* _Problem_
Copy every line of the data exactly, leaving nothing out.

* _Data to examine_
___

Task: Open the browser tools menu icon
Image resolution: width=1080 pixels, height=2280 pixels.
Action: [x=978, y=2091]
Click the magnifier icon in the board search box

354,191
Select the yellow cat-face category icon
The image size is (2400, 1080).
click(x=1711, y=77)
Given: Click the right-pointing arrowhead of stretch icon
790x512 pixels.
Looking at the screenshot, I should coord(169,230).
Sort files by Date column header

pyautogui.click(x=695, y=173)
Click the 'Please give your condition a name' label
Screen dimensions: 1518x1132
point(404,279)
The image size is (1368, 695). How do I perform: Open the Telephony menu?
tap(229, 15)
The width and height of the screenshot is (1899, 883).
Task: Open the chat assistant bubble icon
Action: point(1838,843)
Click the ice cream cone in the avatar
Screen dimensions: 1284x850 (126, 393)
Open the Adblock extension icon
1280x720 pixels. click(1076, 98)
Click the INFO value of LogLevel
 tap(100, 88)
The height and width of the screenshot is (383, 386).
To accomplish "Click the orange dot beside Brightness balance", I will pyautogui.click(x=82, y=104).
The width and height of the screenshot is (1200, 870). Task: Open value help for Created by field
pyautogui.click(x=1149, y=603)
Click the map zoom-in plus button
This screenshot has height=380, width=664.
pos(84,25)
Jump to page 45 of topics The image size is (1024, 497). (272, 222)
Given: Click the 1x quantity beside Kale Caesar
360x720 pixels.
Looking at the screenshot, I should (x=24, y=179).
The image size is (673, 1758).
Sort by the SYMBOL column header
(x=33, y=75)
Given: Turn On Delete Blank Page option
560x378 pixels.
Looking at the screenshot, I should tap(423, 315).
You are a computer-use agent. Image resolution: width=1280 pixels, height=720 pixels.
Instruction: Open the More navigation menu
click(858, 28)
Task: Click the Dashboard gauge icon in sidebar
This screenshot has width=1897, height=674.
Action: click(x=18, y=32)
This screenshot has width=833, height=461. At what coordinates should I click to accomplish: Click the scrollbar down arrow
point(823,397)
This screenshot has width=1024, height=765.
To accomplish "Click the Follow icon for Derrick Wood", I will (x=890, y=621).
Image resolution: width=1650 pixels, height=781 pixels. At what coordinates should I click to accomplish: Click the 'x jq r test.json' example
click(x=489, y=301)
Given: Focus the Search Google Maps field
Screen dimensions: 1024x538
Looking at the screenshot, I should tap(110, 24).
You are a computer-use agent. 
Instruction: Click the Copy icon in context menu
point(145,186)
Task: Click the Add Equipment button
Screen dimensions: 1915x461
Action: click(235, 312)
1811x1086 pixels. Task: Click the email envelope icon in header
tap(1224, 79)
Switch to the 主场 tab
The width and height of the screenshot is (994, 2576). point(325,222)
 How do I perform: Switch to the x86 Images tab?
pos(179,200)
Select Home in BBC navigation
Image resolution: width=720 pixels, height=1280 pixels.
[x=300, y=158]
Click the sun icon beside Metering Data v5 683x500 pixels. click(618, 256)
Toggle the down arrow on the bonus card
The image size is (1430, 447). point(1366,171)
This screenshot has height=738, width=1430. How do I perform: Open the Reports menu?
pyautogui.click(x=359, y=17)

___

* _Worked solution_
Task: Open the browser tools menu icon
Image resolution: width=1080 pixels, height=2280 pixels.
Action: [x=978, y=2091]
Click the magnifier icon in the board search box

354,191
Select the yellow cat-face category icon
The image size is (2400, 1080).
click(x=1711, y=77)
Given: Click the right-pointing arrowhead of stretch icon
790x512 pixels.
Looking at the screenshot, I should coord(169,230).
Sort files by Date column header

pyautogui.click(x=695, y=173)
Click the 'Please give your condition a name' label
Screen dimensions: 1518x1132
point(404,279)
The image size is (1368, 695). How do I perform: Open the Telephony menu?
tap(229, 15)
The width and height of the screenshot is (1899, 883).
Task: Open the chat assistant bubble icon
Action: point(1838,843)
Click the ice cream cone in the avatar
Screen dimensions: 1284x850 (126, 393)
Open the Adblock extension icon
1280x720 pixels. click(1076, 98)
Click the INFO value of LogLevel
 tap(100, 88)
The height and width of the screenshot is (383, 386).
To accomplish "Click the orange dot beside Brightness balance", I will pyautogui.click(x=82, y=104).
The width and height of the screenshot is (1200, 870). Task: Open value help for Created by field
pyautogui.click(x=1149, y=603)
Click the map zoom-in plus button
This screenshot has height=380, width=664.
pos(84,25)
Jump to page 45 of topics The image size is (1024, 497). (272, 222)
Given: Click the 1x quantity beside Kale Caesar
360x720 pixels.
Looking at the screenshot, I should (x=24, y=179).
The image size is (673, 1758).
Sort by the SYMBOL column header
(x=33, y=75)
Given: Turn On Delete Blank Page option
560x378 pixels.
Looking at the screenshot, I should tap(423, 315).
You are a computer-use agent. Image resolution: width=1280 pixels, height=720 pixels.
Instruction: Open the More navigation menu
click(858, 28)
Task: Click the Dashboard gauge icon in sidebar
This screenshot has width=1897, height=674.
Action: click(x=18, y=32)
This screenshot has width=833, height=461. At what coordinates should I click to accomplish: Click the scrollbar down arrow
point(823,397)
This screenshot has width=1024, height=765.
To accomplish "Click the Follow icon for Derrick Wood", I will (x=890, y=621).
Image resolution: width=1650 pixels, height=781 pixels. At what coordinates should I click to accomplish: Click the 'x jq r test.json' example
click(x=489, y=301)
Given: Focus the Search Google Maps field
Screen dimensions: 1024x538
Looking at the screenshot, I should tap(110, 24).
You are a computer-use agent. 
Instruction: Click the Copy icon in context menu
point(145,186)
Task: Click the Add Equipment button
Screen dimensions: 1915x461
Action: click(235, 312)
1811x1086 pixels. Task: Click the email envelope icon in header
tap(1224, 79)
Switch to the 主场 tab
The width and height of the screenshot is (994, 2576). point(325,222)
 How do I perform: Switch to the x86 Images tab?
pos(179,200)
Select Home in BBC navigation
Image resolution: width=720 pixels, height=1280 pixels.
[x=300, y=158]
Click the sun icon beside Metering Data v5 683x500 pixels. click(618, 256)
Toggle the down arrow on the bonus card
The image size is (1430, 447). point(1366,171)
This screenshot has height=738, width=1430. How do I perform: Open the Reports menu?
pyautogui.click(x=359, y=17)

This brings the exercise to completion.